This is quoted from a post at SLUniverse by SuezanneC Baskerville:
"I was thinking the other day about how someone that believes in "God" would need to include "God" in a virtual reality of their design, if they wanted it to reflect this to them important part of reality, and how odd it would be for me as an atheist to be in a VR in which their was a VR god.
I saw an event listing for a religious group. In a VR with a god built into it, the program could listen to your chat and attempt to detect instances of prayer and make God appear, or maybe make some cool particles radiate from the church building or some other such effect.
Second Life doesn't go very far in terms of modeling reality. There's a deformed sheet that is the terrain surface; no magma below wanting to bubble up and breath through. There's no simulated oil or mineral deposits below, no abilty to deform the terrain by doing anything that employes any part of the simulated reality, only through the external land editing dialogs. Avatars are hollow, no bones or muscles or spleens or any of that complex squishy junk we have inside. There's nothing to correspond to atoms or molecules or cells or minerals or elements or compounds or the sun and the planets. SL's modeling of reality is very superficial.
In the movie "Matrix", is the simulation supposed to be done in much the same hollow and superficial way that SL simulates reality, or are there supposed to be simulated atoms and molecules interacting according to physical laws which give rise to and mesh with the simulated reality looked at at the object level, the level where things look like baseballs and rocks and grass and animals and such? Did the folks in the Matrix have simulated hearts and virutal blood flowing through pseudo-circulatory systems, or was the red stuff that spurted out of them when they got shot just a particle effect responding to a collision event between bullet prims and avatar mesh?"
4 comments:
Did they even bother to watch The Matrix or were they jacking off to the vinyl costumes?
Whether she watched the movie or not, the question is valid based on the premise of the movie. How far would the machines go to reproduce "reality?" How much variation from atomic chaos would the human mind accept in its representation of vision, taste, feeling of wind et al.
Far enough that virtual sodium penathol will work in a virtual body (the Agents injected Morpheus with some kind of drug in the first movie).
As for how much: it depends on what you want to do with the system.

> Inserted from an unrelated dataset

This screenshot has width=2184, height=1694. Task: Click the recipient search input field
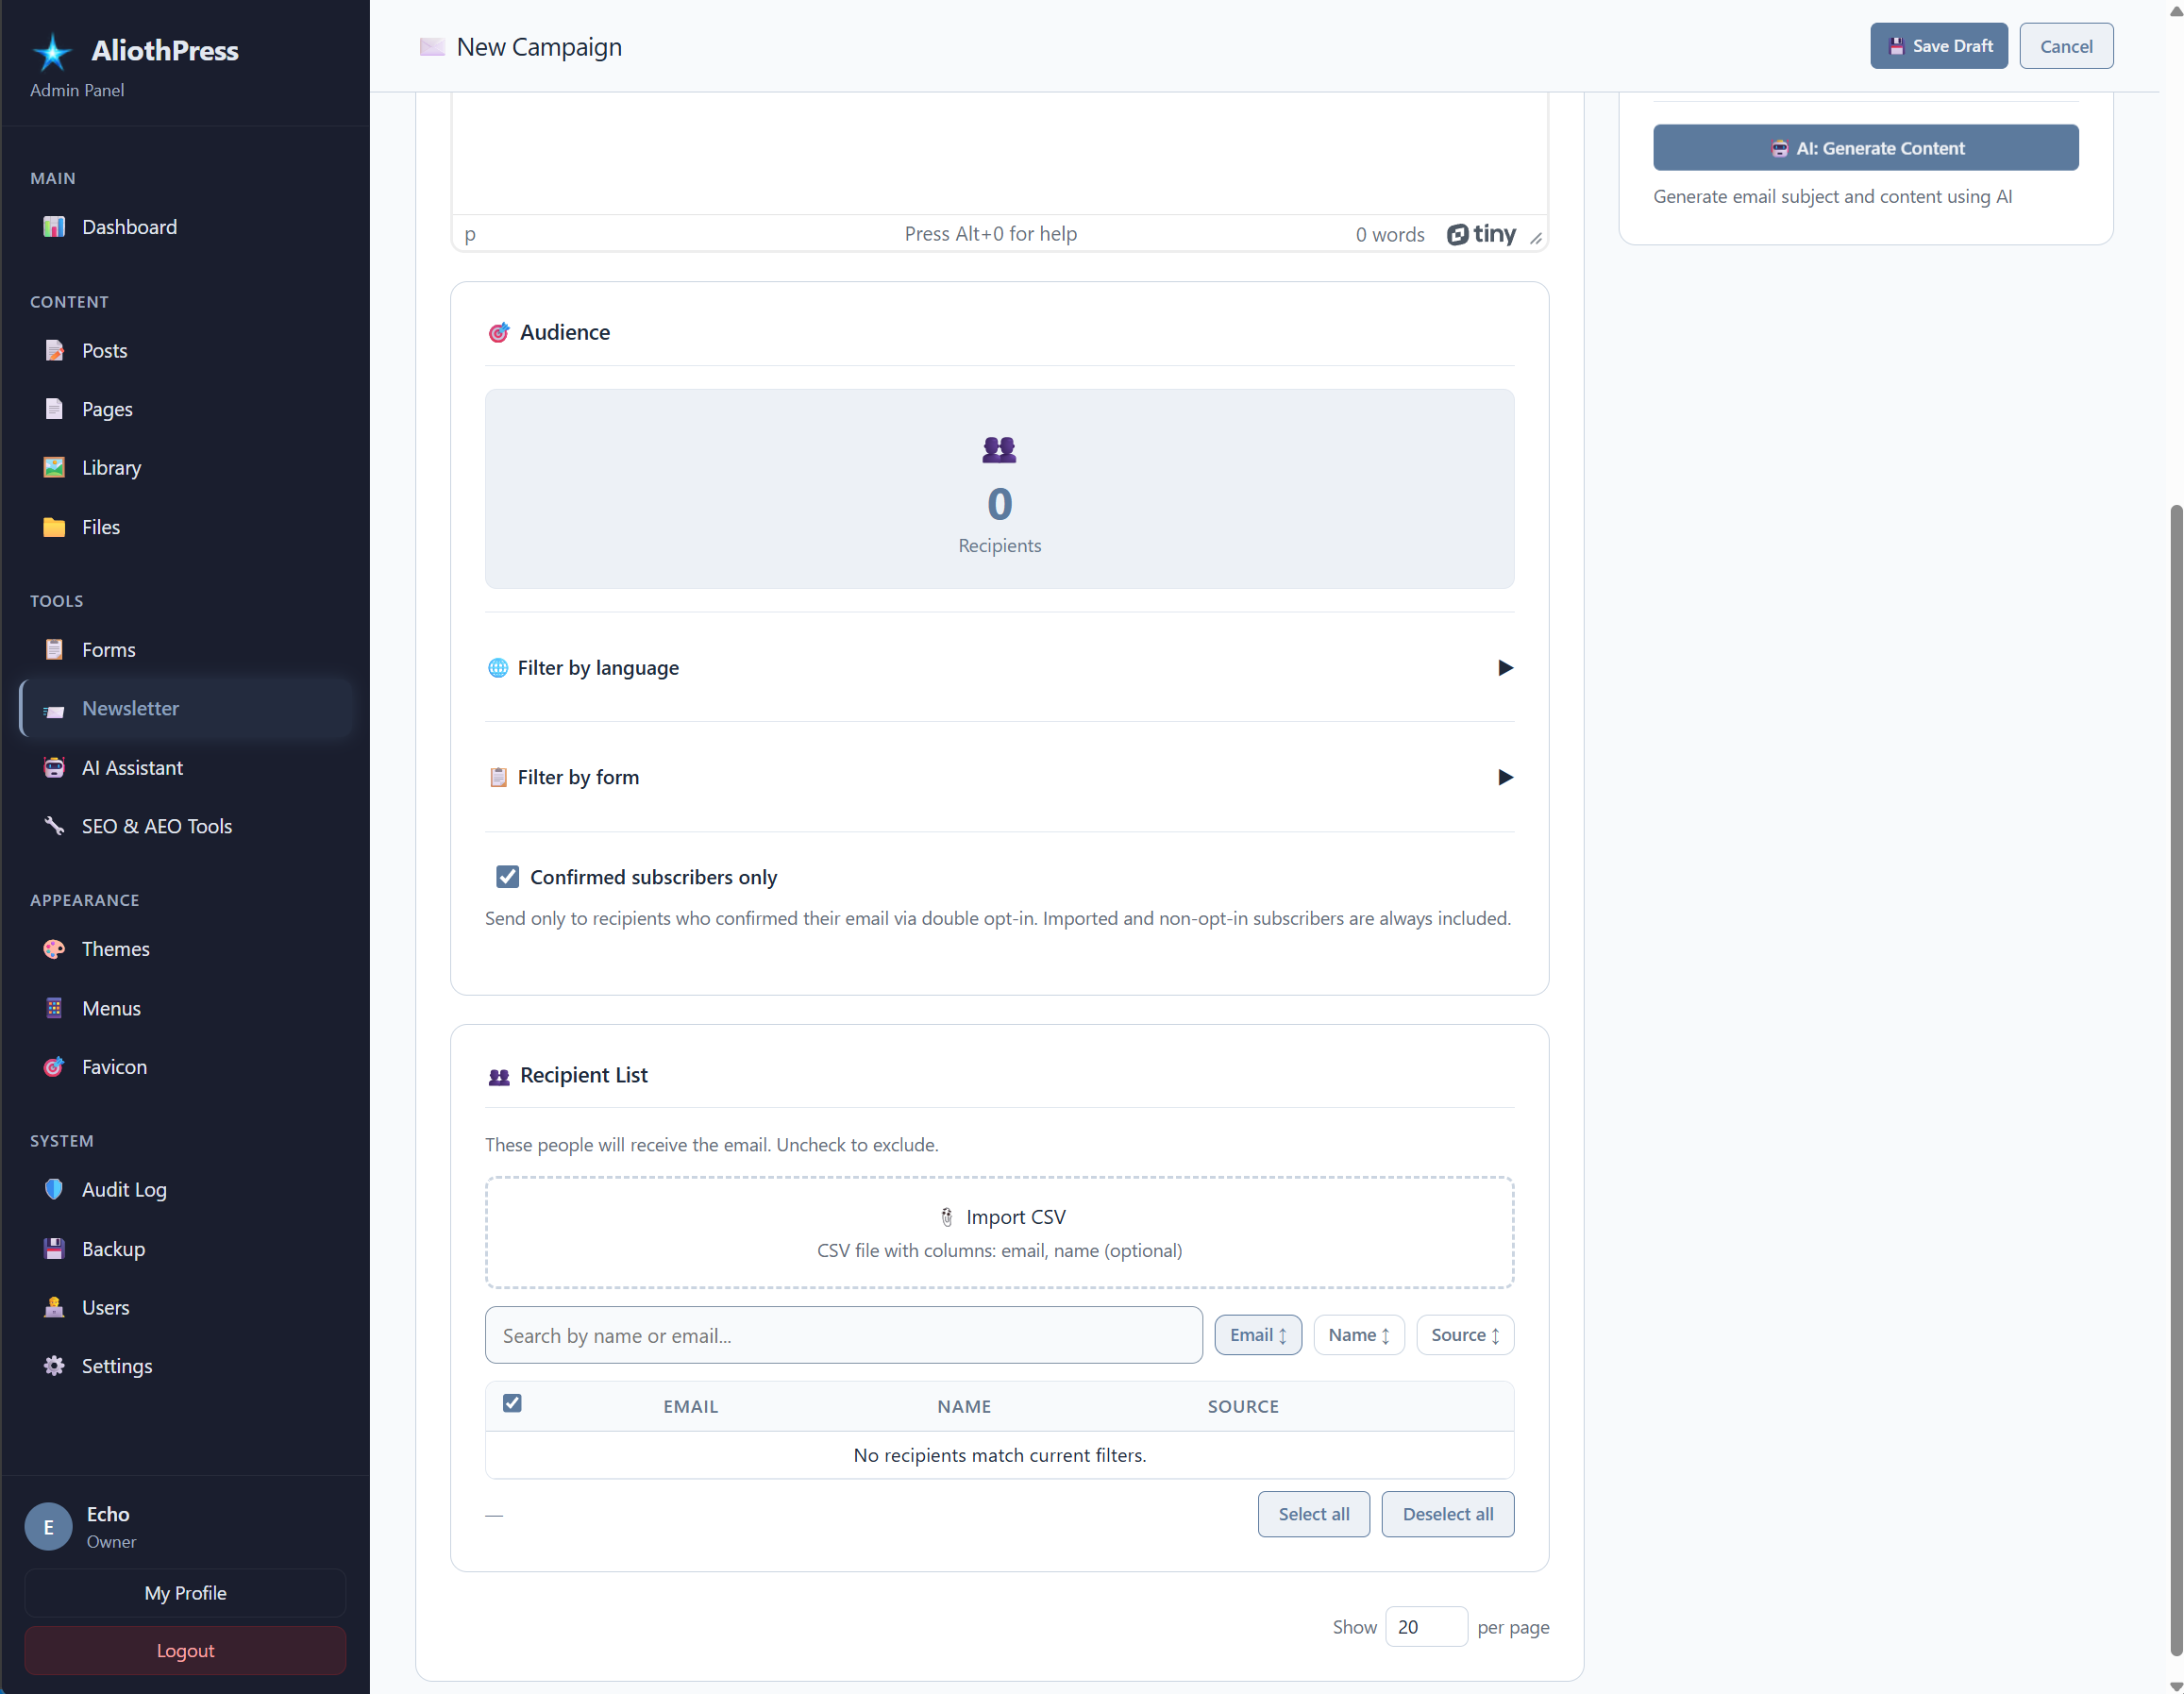tap(843, 1336)
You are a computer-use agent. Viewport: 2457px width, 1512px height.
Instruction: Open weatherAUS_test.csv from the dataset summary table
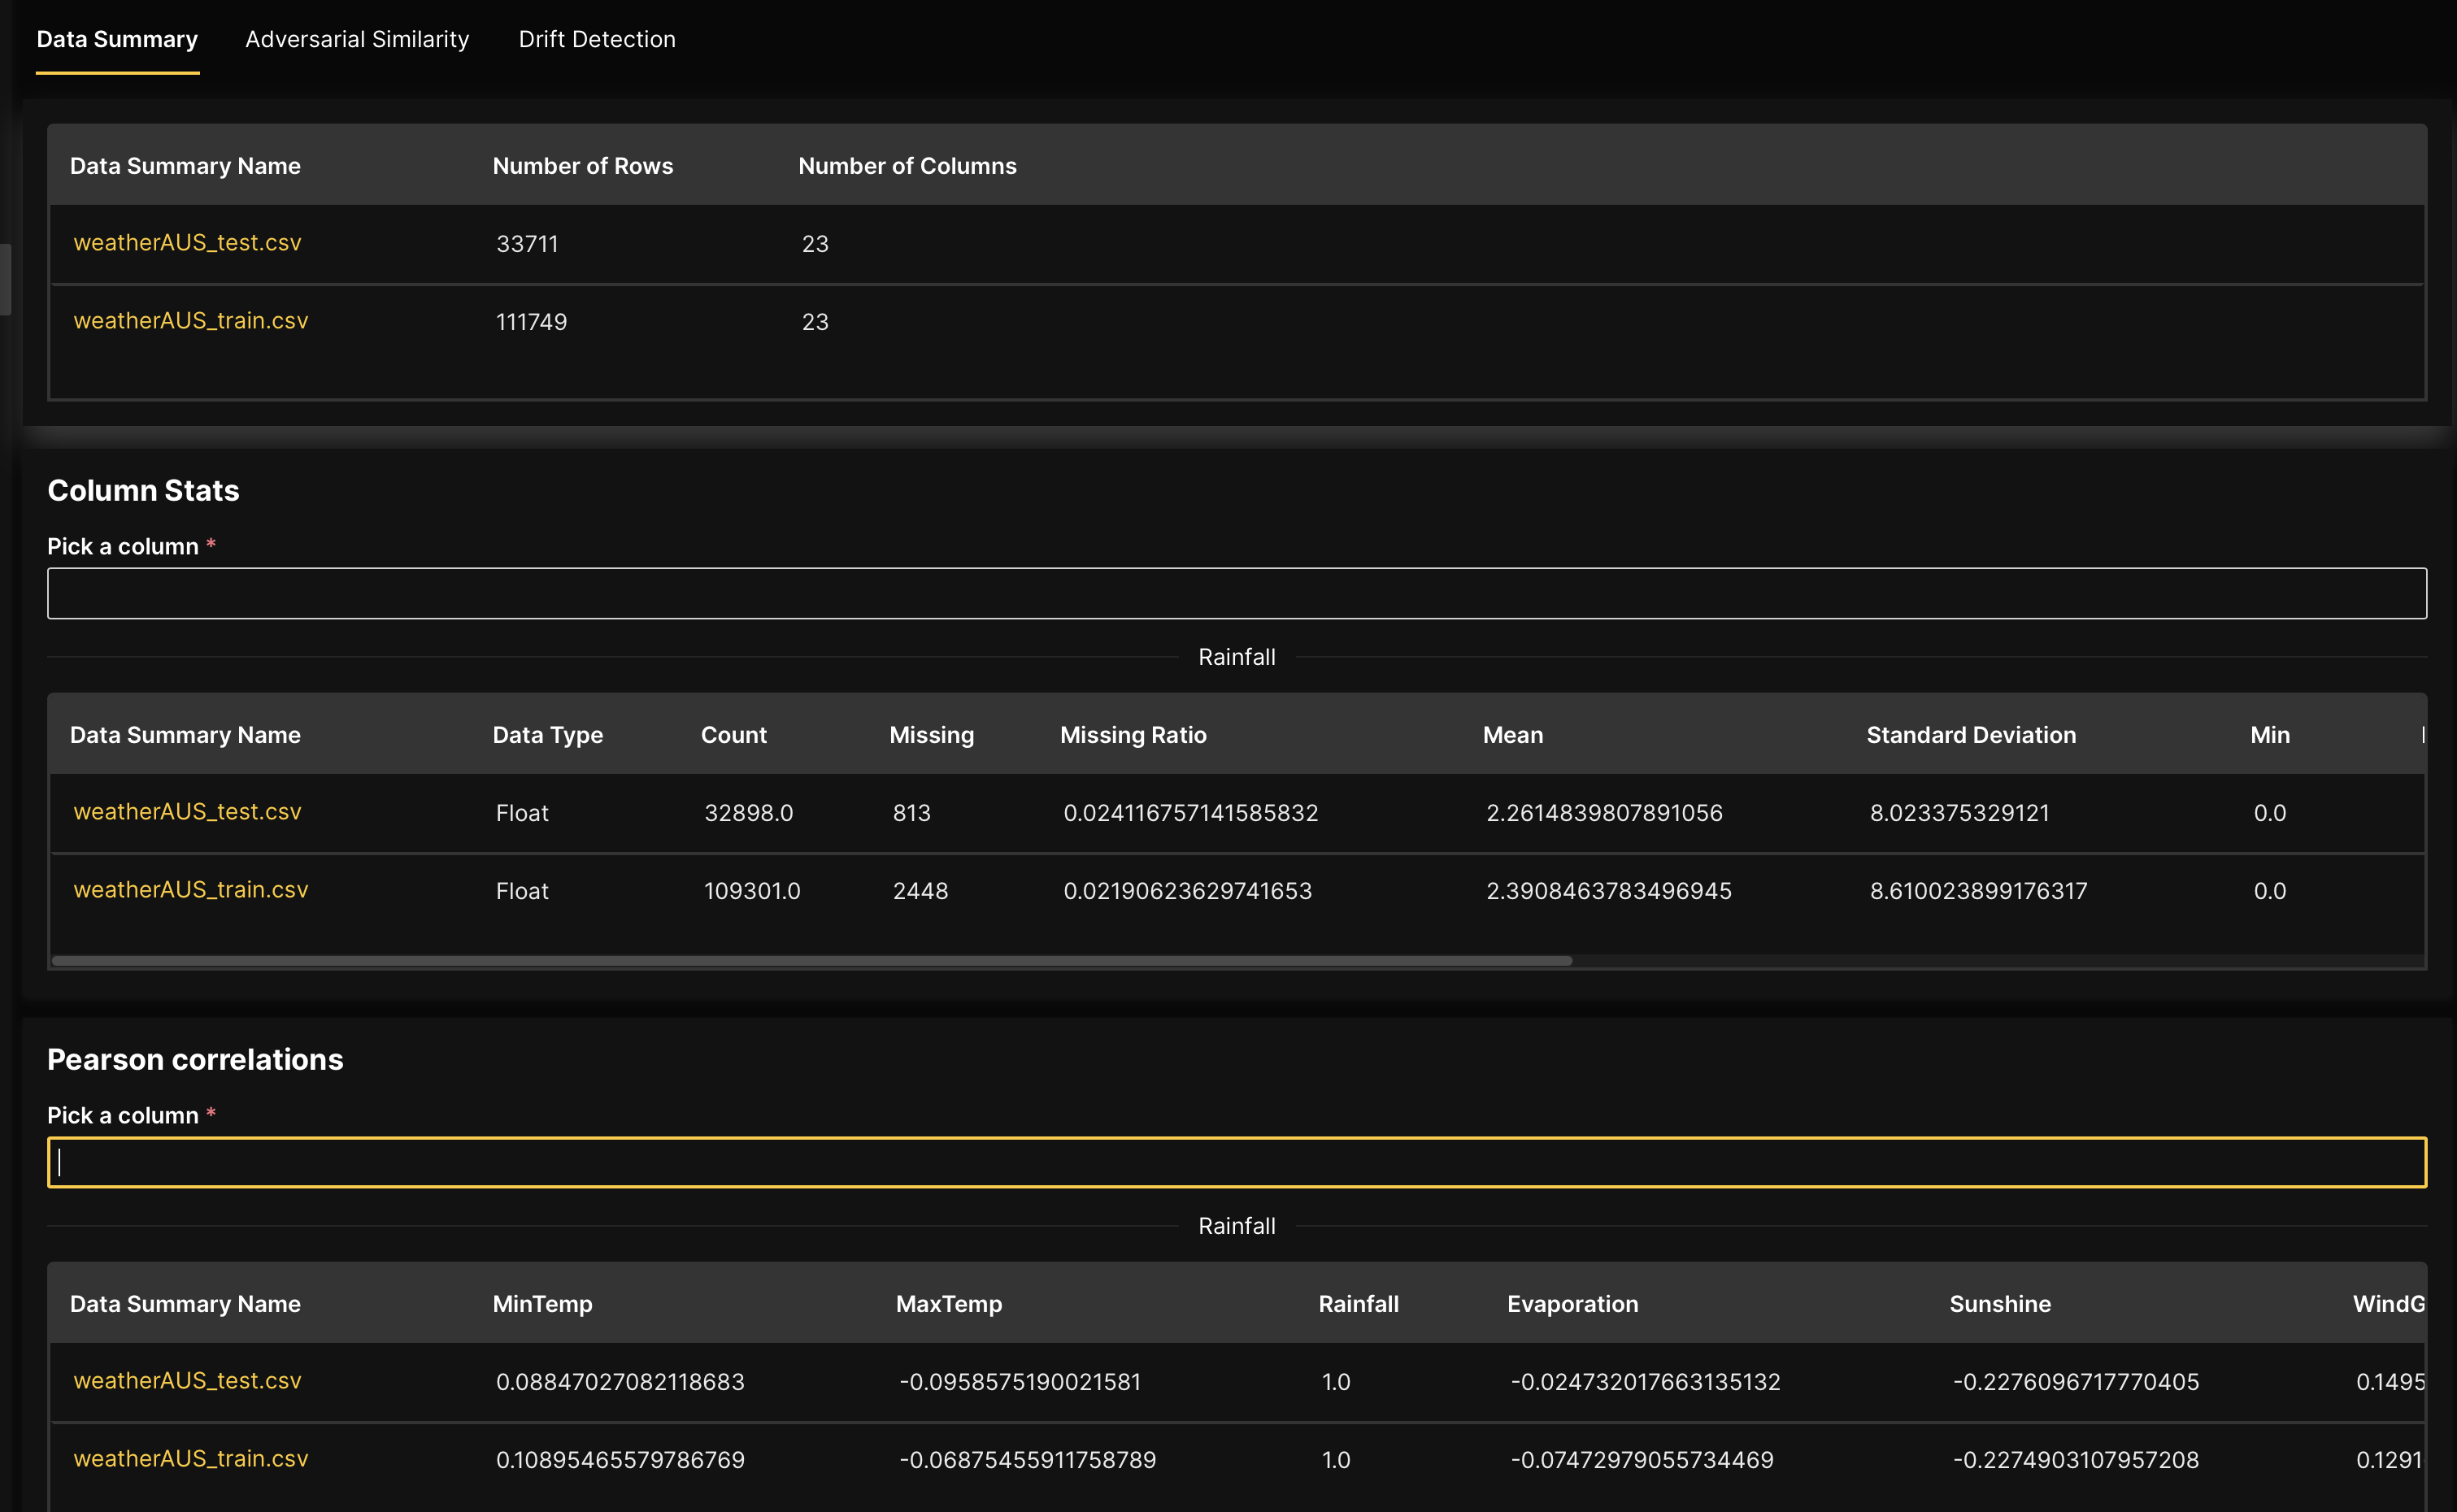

What you want to do with the system, well, yes. My belief is that we'll ultimately use virtual worlds to produce specific types of output (environments) just as we do any other type of software application. Any given world will only need to compute physicality with the intensity required to meet the users' needs for that type of experience.
Long-term socialization seems to migrate from virtual environments into such venues as forums, email, telephone and real life meetings. This is just an observation. Feel free to pelt it with virtumatoes.